- **Data rows**:
☆ ☆ ☆ ☆

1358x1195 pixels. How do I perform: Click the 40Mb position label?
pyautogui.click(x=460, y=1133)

☆ ☆ ☆ ☆

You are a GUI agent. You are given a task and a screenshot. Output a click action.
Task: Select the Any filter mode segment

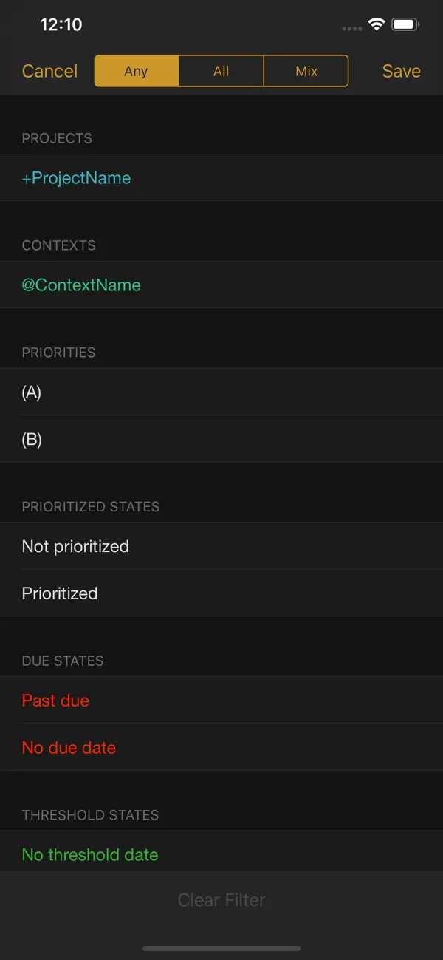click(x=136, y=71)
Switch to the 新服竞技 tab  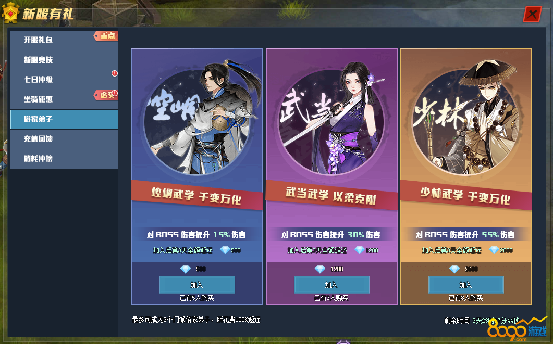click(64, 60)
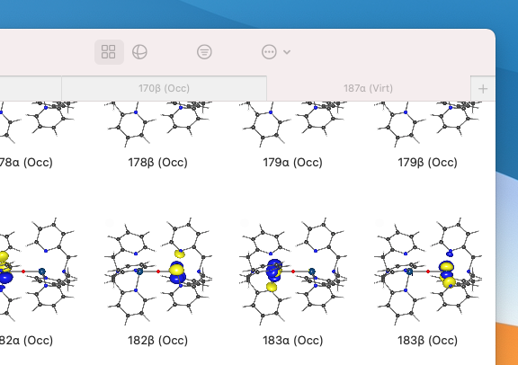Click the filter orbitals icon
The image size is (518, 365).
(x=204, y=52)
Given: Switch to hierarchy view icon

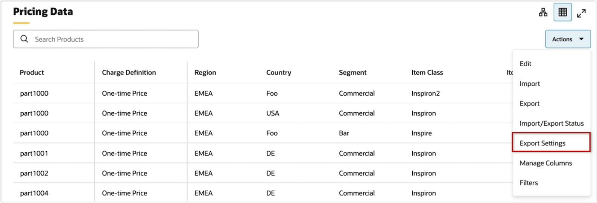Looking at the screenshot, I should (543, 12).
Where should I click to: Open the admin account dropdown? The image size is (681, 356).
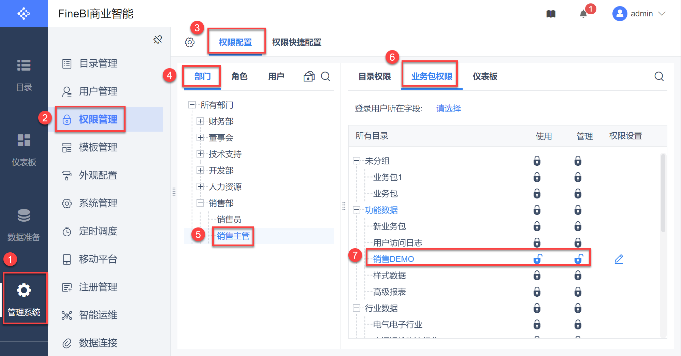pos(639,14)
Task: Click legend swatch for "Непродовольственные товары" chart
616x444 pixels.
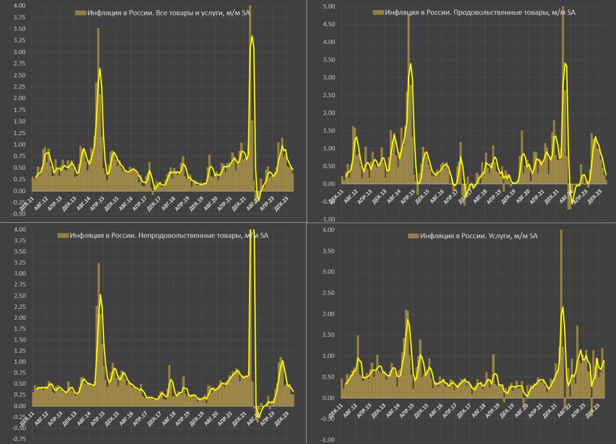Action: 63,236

☆ ☆ ☆ ☆

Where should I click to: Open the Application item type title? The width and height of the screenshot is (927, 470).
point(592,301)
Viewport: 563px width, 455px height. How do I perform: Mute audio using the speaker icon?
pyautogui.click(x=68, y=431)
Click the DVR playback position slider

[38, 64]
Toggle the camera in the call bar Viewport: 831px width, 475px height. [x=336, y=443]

☆ ☆ ☆ ☆

- **Written request**: Please give the stretch from the line containing "1358x1195 pixels. How" through the line containing "pyautogui.click(x=460, y=1133)" as a two-column CSV with the headers instruction and action, one row for each text and its answer. Put each value in a single quoted field, with any line breaks replaced by spaces.

- **Answer to the task**:
instruction,action
"1358x1195 pixels. How do I perform: Click the 40Mb position label?","pyautogui.click(x=460, y=1133)"